##### TEXT SECTION #####

Cold Weather Training

A year ago, during one of the very short periods of proper cold weather in Berlin, I was out doing my laps in it and thinking. I do a lot of thinking when I’m riding. Quite a bit is of looping through a rhythm as I breathe in and out to the circling of my legs, feet locked into pedals. It’s usually a 4/4, but cuts to a 2/4 when things get dire. Sometimes I go for a 5/4 so I don’t get too obsessive about it all. Another part is saying, “Please stop. Please stop. This feels awful.” That’s one of the voices in my head, probably mine, yapping. In turn, my thighs go through waves of wanting to vomit, like peristalsis moving from gut to legs; my lower back finds various positions to complain in, as do arms, shoulders, toes, hands. My saddle is up in my business, stabbing me in my junk. All skin on the windward side is inexorably being chilled to numbness, along with much of the leeward side of my arse.

My nose is keeping up a consistent drip, a rivulet of watery snot coating my upper lip. Eyes get in on the game too, and my mouth is pulled into what would be described as a “horrible rictus”. I try and remember to make it a smiley one. Apparently that makes suffering easier. “Oh God, I’m going to die. I can’t bear anymore.” goes me, as I keep going, round and round, soaking up aches and enduring the road hammering up into me, heaving cold air in and out of lungs.

##### ENTRIES PROVIDED #####

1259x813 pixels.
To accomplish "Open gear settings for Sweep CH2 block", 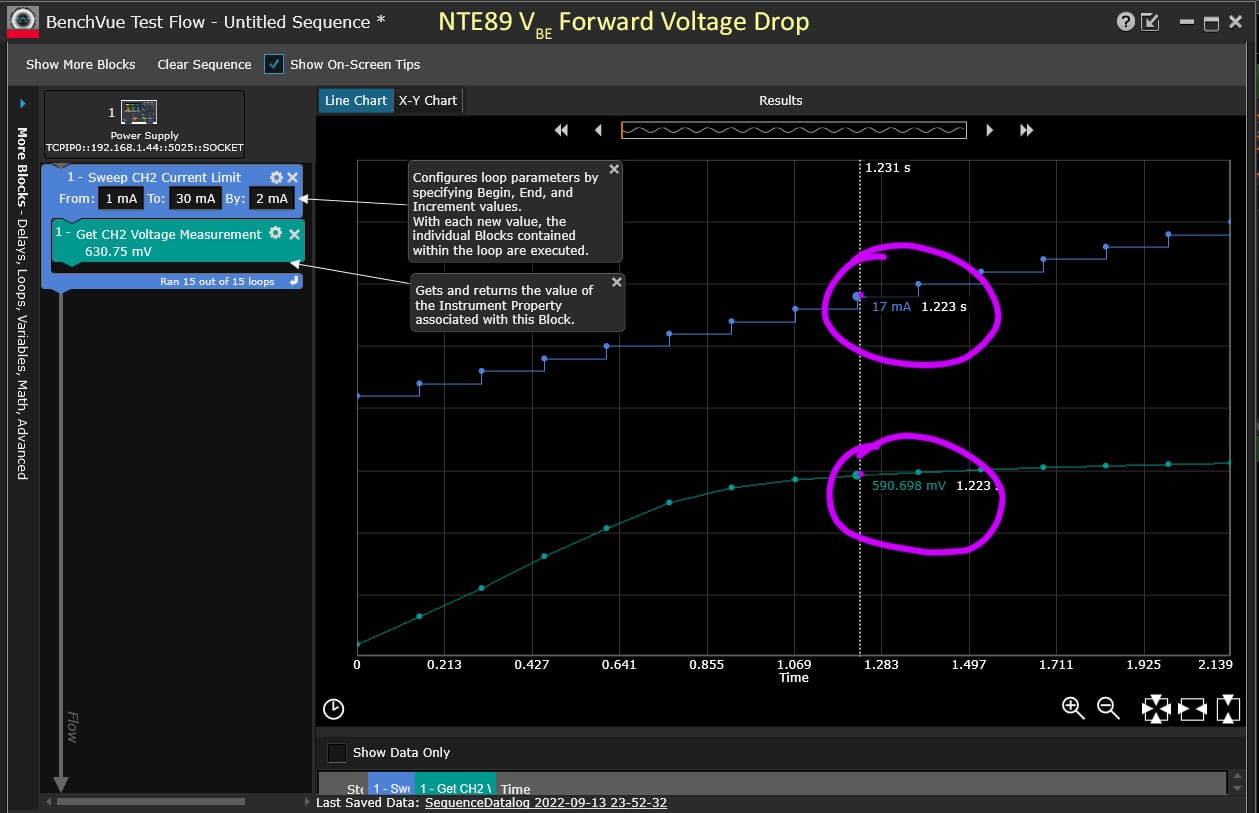I will [x=276, y=177].
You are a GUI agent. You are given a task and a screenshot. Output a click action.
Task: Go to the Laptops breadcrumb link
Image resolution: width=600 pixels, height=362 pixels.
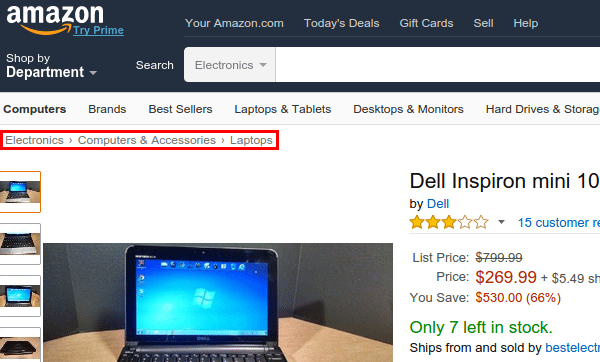click(x=251, y=140)
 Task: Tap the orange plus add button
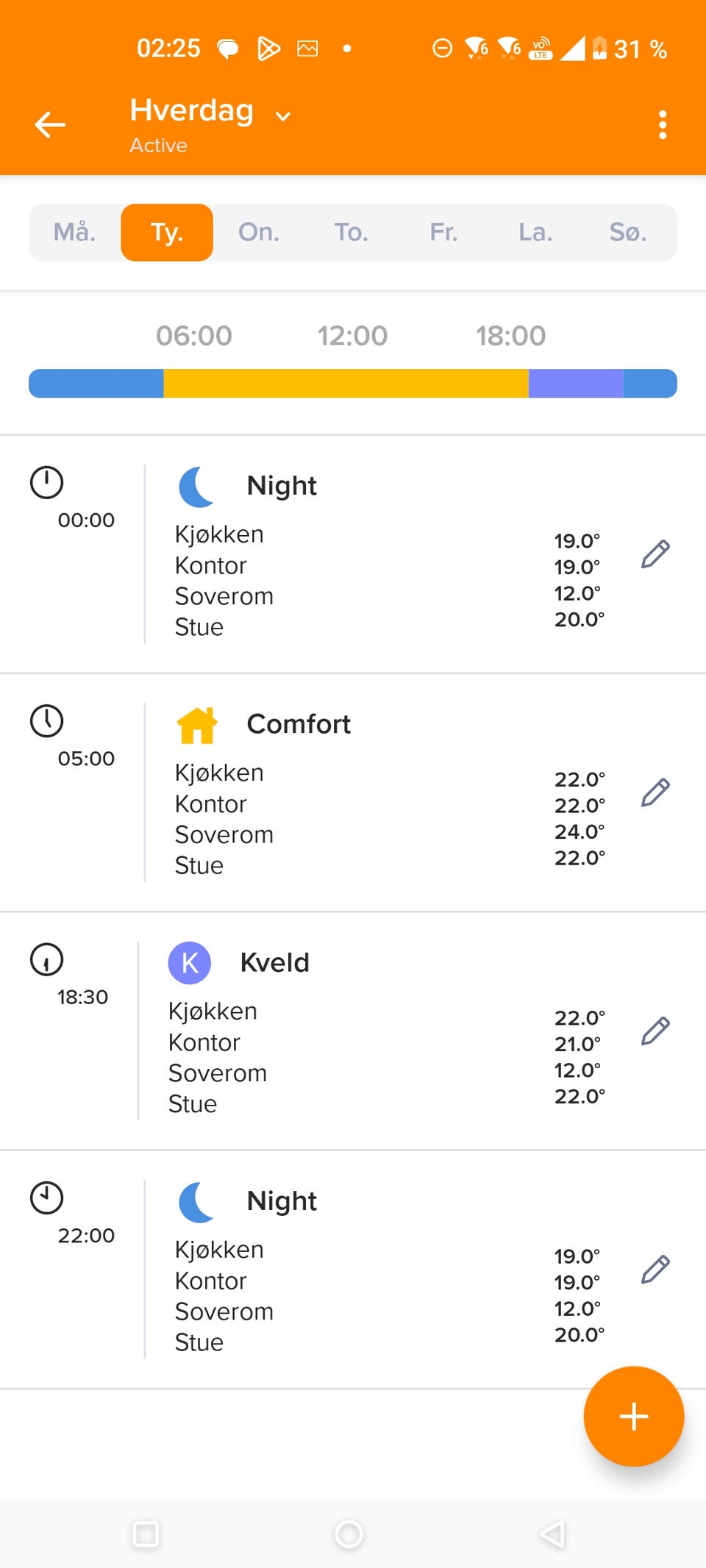pyautogui.click(x=633, y=1416)
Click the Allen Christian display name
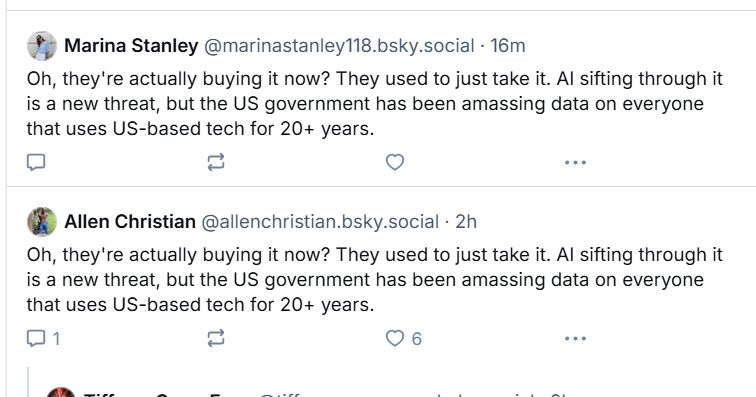 [130, 222]
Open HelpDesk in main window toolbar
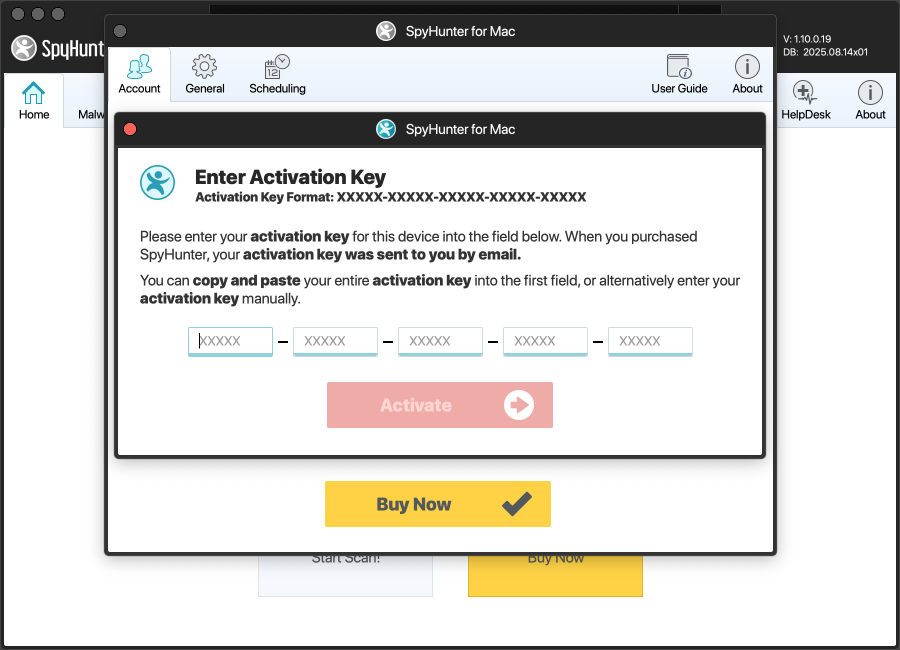 [x=805, y=100]
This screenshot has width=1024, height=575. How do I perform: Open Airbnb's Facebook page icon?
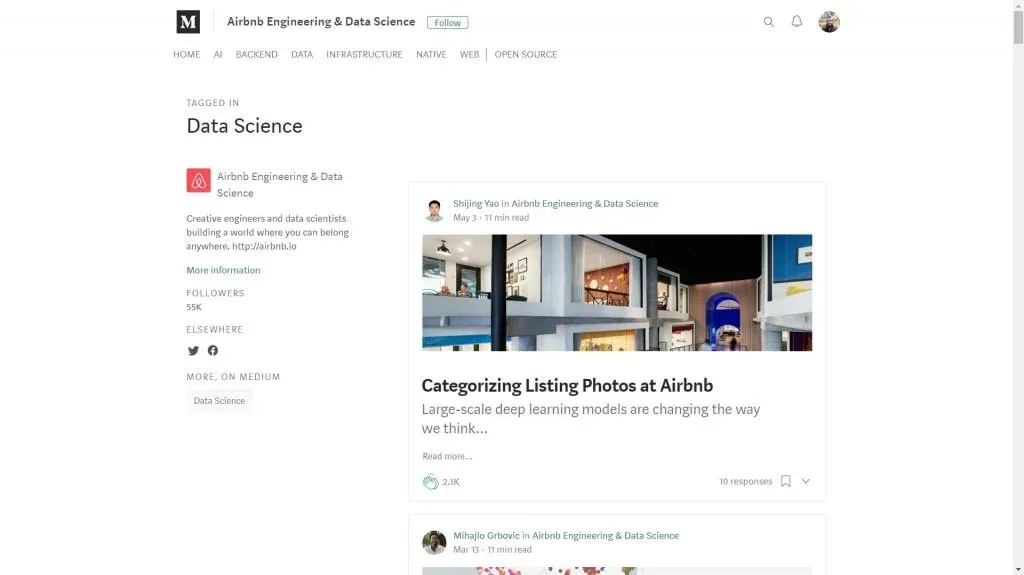(x=213, y=351)
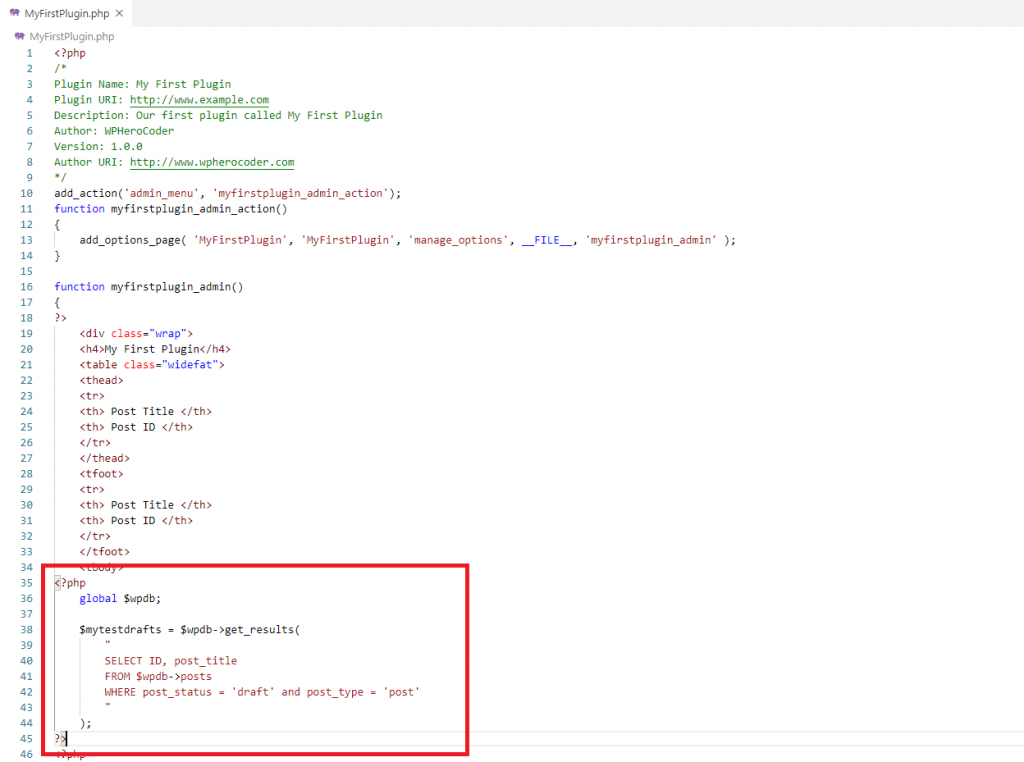This screenshot has width=1024, height=762.
Task: Click the <h4>My First Plugin</h4> heading line
Action: (x=155, y=349)
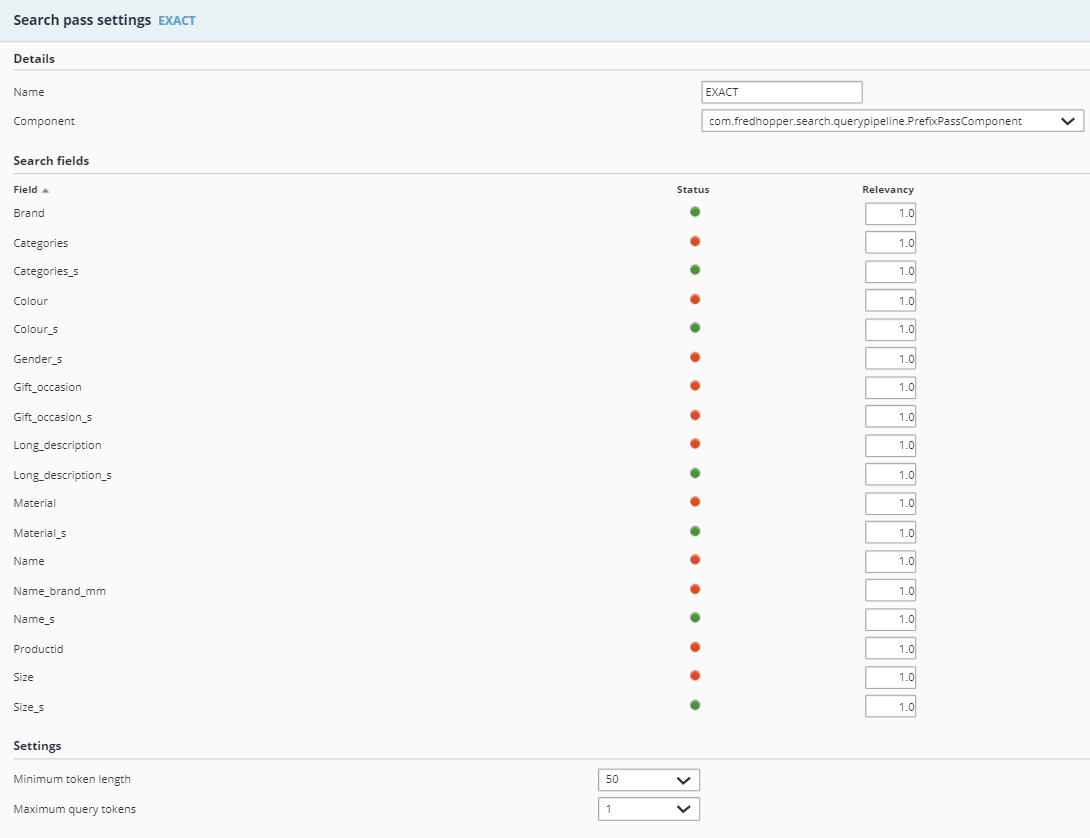Screen dimensions: 1090x838
Task: Click the Name_s green status icon
Action: [695, 618]
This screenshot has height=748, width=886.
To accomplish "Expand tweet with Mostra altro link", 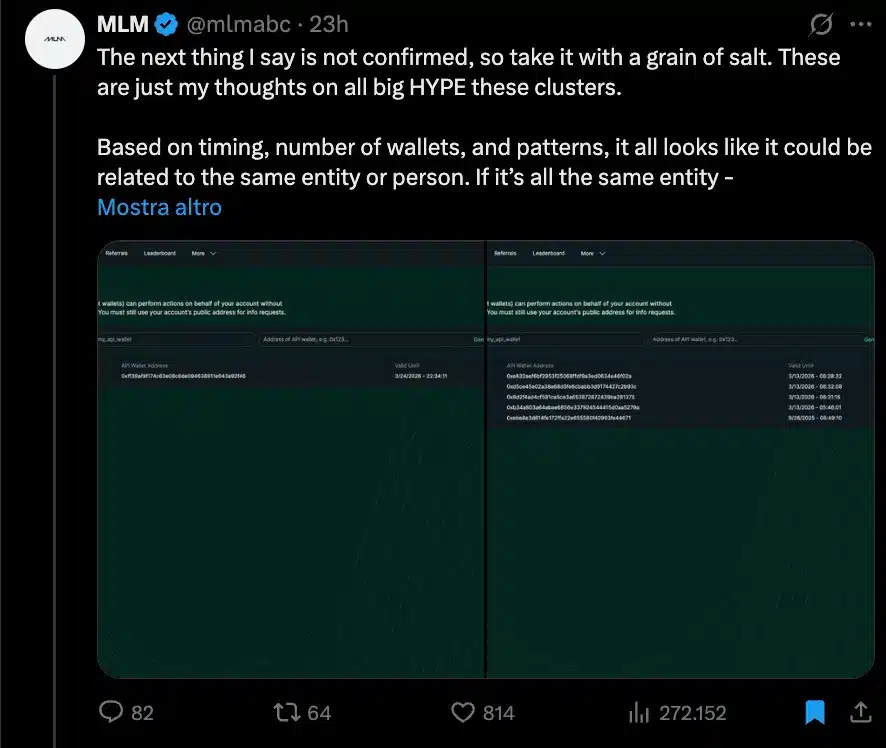I will (159, 207).
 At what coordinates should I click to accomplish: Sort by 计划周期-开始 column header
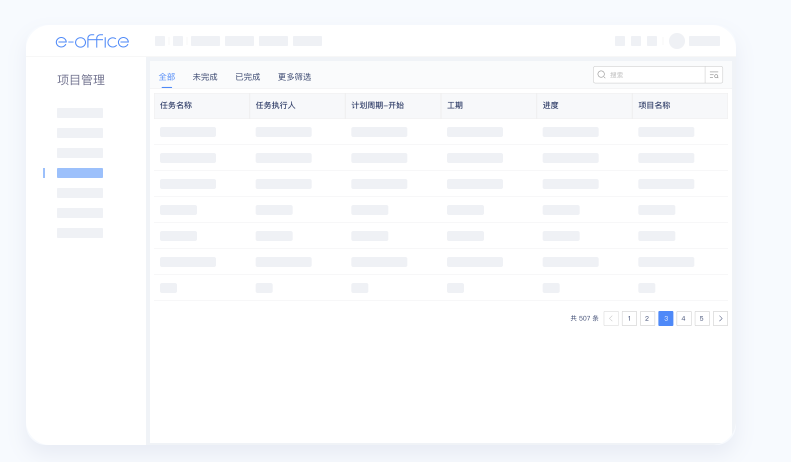point(377,105)
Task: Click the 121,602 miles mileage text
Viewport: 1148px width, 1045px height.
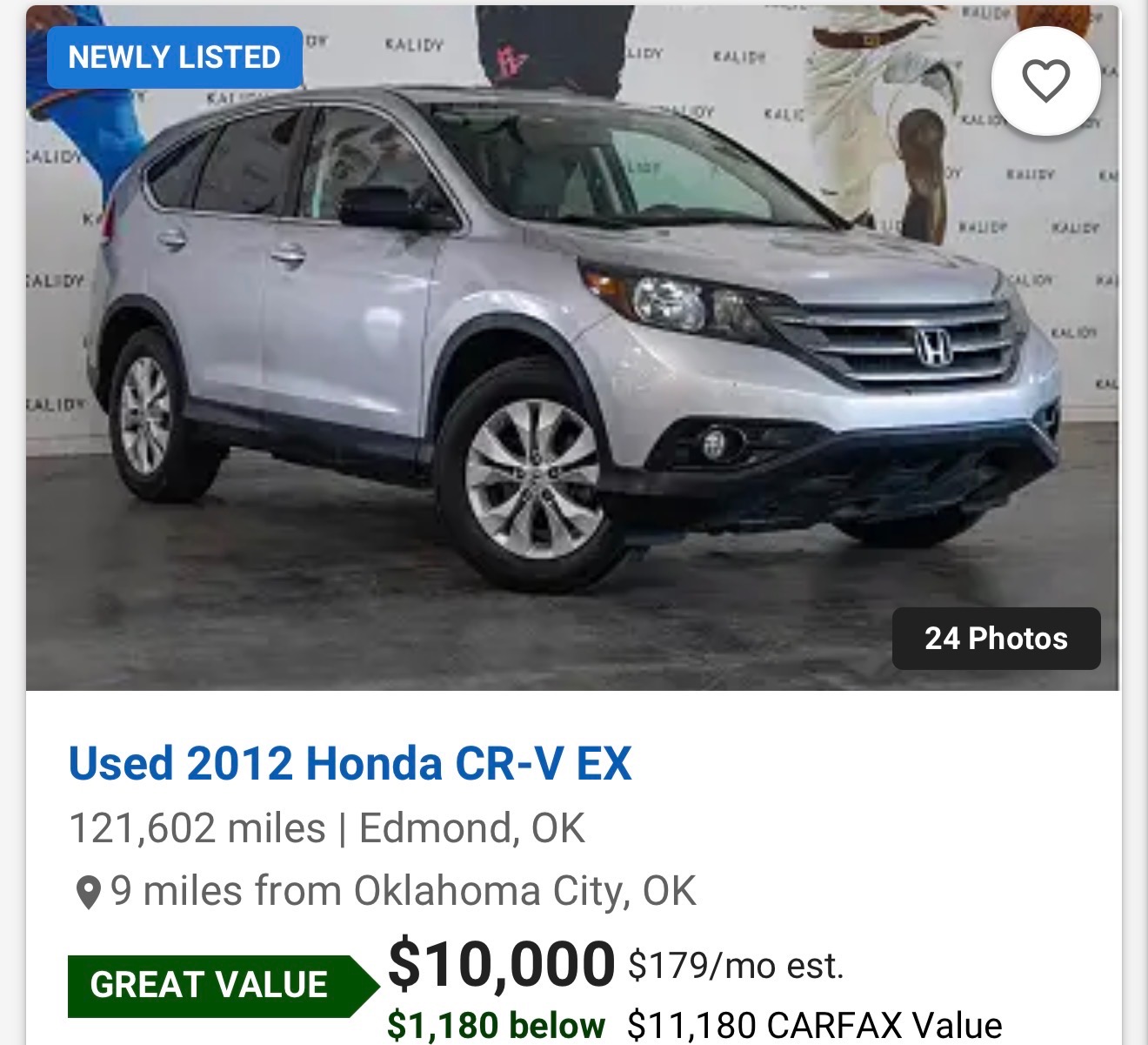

#####

WRITTEN EXERCISE:
Please repeat the cold-weather training piece from "My nose is keeping" up to and including "out of lungs.". The items above have no connection to the cold-weather training piece.

FINISHED ANSWER:
My nose is keeping up a consistent drip, a rivulet of watery snot coating my upper lip. Eyes get in on the game too, and my mouth is pulled into what would be described as a “horrible rictus”. I try and remember to make it a smiley one. Apparently that makes suffering easier. “Oh God, I’m going to die. I can’t bear anymore.” goes me, as I keep going, round and round, soaking up aches and enduring the road hammering up into me, heaving cold air in and out of lungs.